I shall pass over the mundane and simply pedestrian wines we sampled, and there were too many, and move onto spewing invective about the actively nasty filth we mistakenly tried. Some of the most repulsive white wines I have ever been misfortunate enough not to have avoided tasting came from Leeuwin Estate. When sniffing the Art Series Riesling 2008 I just about managed to empty my mind of the over-whelming revulsion long enough to wonder whether making insecticide really was an art. It smelled like the Platonic ideal of fly spray. What fruit was there was really confected and this, together with the pronounced Raid characters, just wanted to make me cry and wail asking what terrible crime I had committed to have to stomach such an abominable wine. I don’t actually know what insecticide tastes like, but I’d wager Art Series Riesling is pretty close to the most vigorously toxic kind. The Prelude Chardonnay was a melange of confected fruit and clumsy oak; no balance, harmony or charm, too much like sucking a charred plank coated with foam-banana sweets. Vile. Then came the ‘ooh fancy!’ Art Series Chardonnay 2007, retailing for an impressive £47 a bottle. For this princely sum you’d get a boringly overblown Chardonnay with an expensive but awkward and inept oak treatment that just smacks you on the nose and palate with its aggressive, unhinged character. The palate had no redeeming features, being too oaky with strangely contrived fruit flavours and no hint of length or complexity. What a pile of horribleness for so much money.

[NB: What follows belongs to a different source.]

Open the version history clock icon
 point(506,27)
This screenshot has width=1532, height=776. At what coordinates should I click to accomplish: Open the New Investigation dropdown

Finally I want to roundly abuse a particular style of Pinot that some people in hot climates make. My examples of this style are made in the supposedly cool climate region of the Mornington Peninsula by the producer Ten Minutes by Tractor. We tried their 2008 ‘10x’ Pinot Noir which is a blend of grapes from their three vineyards and two 2007 single vineyard Pinot Noirs. They were such travesties of the noble Pinot grape that Ten Minutes should be first up against the wall when the aesthetic revolution comes. All these three wines were really hot and alcoholic, seeming quite unbalanced because of this. But, because the poor Pinot had been left to bake in the sun for too long the only characters that remained were utterly ghastly HP Sauce and Bovril-like qualities. These can often be found in Pinot Noir that has been left to roast on the vine far too long and Ten Minutes by Tractor had clearly got their technique of ruining Pinot down to a fine art. If you can imagine, oh I am not sure I want to, a mix of one third Bovril, one third HP Sauce and one third vodka then you would have the perfect recipe for overblown Pinot that would be terribly, shamefully close to these offerings. I hated them.
Still, the good wines were good and I don’t have to try the bad ones any more today. Many thanks to the UK arm of Wine Australia for organising this event.